On aurait tort de croire que les systèmes modernes de climatisation sont accessibles à tous. À l’occasion d’une canicule qui avait frappé le nord-ouest du continent en juin 2021, le New York Times rapportait que, dans certains de ces comtés, les deux tiers des familles dont les revenus étaient de moins de 50 000$ par an, n’avaient pas de climatiseurs, et 70% des maisons louées. Qui plus est, de telles régions sont moins habituées à de telles chaleurs, avec pour résultat que les autorités locales de la santé y sont mal préparées. Le scénario du pire étant celui où la demande excessive en électricité, à cause des climatiseurs, provoque des pannes, comme cela s’est vu en Inde cette semaine.

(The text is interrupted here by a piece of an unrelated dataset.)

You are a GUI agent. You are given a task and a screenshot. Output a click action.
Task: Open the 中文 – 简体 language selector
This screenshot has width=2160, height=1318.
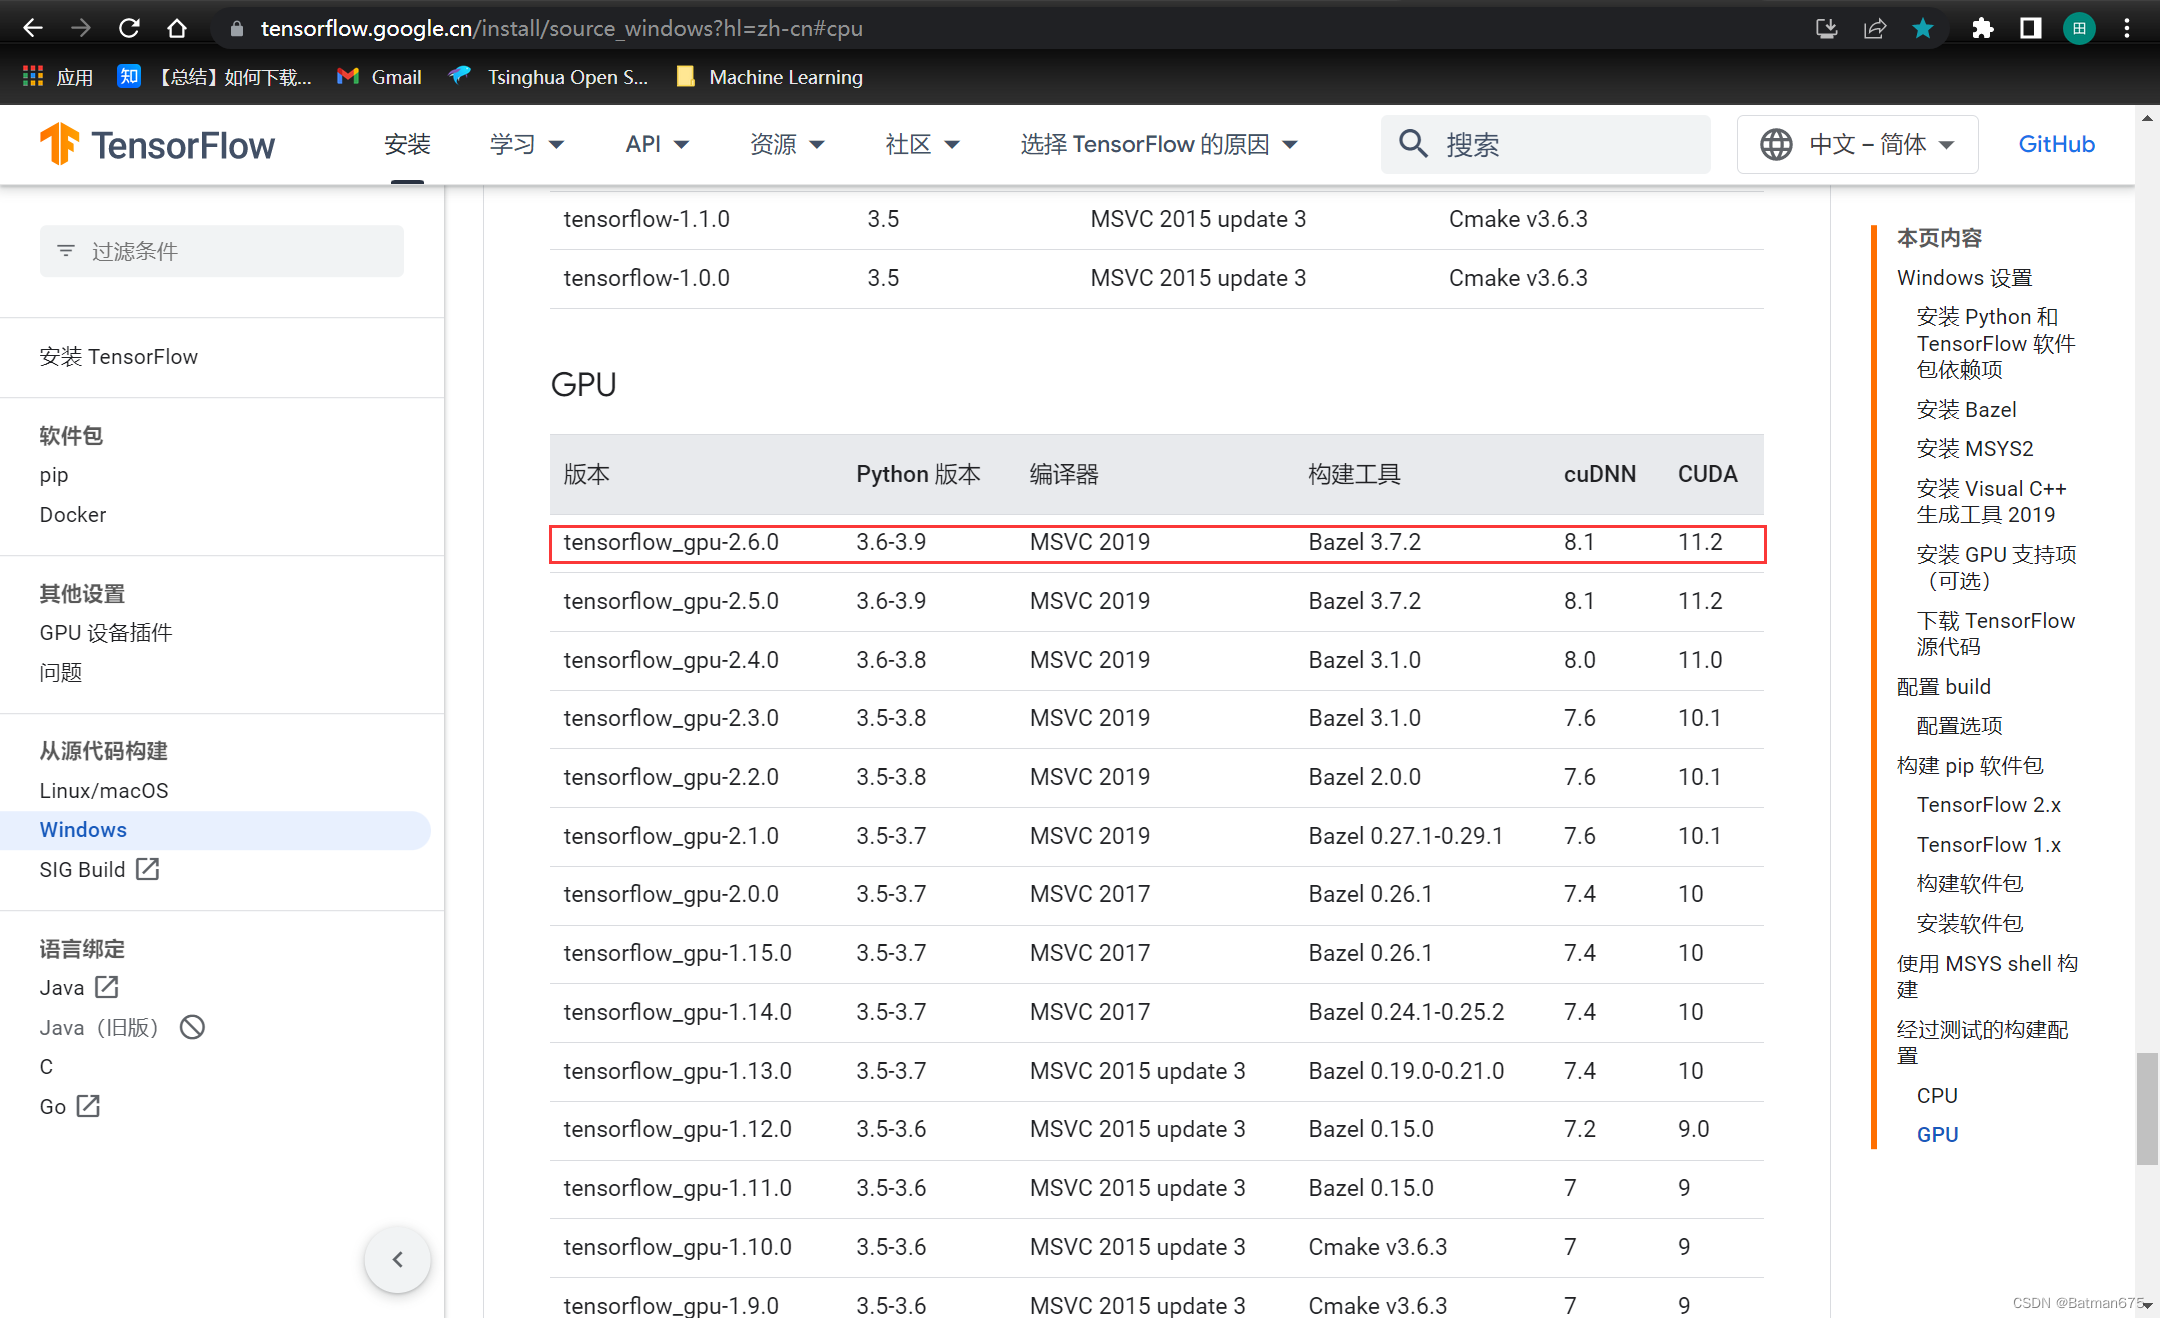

Si, à long terme, la lutte au réchauffement climatique devient une urgence pour limiter la multiplication de ces événements, à court terme, il existe des mesures qui peuvent être prises pour atténuer les effets. En ville, tout nouvel espace vert réduit un peu la chaleur dans un quartier, au contraire des rues et des stationnements, qui absorbent et retiennent la chaleur. Des arbres procurent de l’ombre, en plus d’émettre de l’humidité. Et tout lieu climatisé que peut ouvrir une ville au bénéfice de ces citoyens plus vulnérables, se doit d’être accessible à ceux qui n’ont pas de voiture. Dans un rapport publié ce mois-ci par le ministère de la Santé de l’État de Washington, deux ans après une canicule dévastatrice, les auteurs y vont de ces recommandations à l’intention des municipalités, des responsables des parcs et des organismes communautaires, les invitant à réfléchir aux façons dont, à leur échelle, ils peuvent réduire les risques. Dans cet État, en 2021, la canicule avait fait près de 450 morts en une semaine.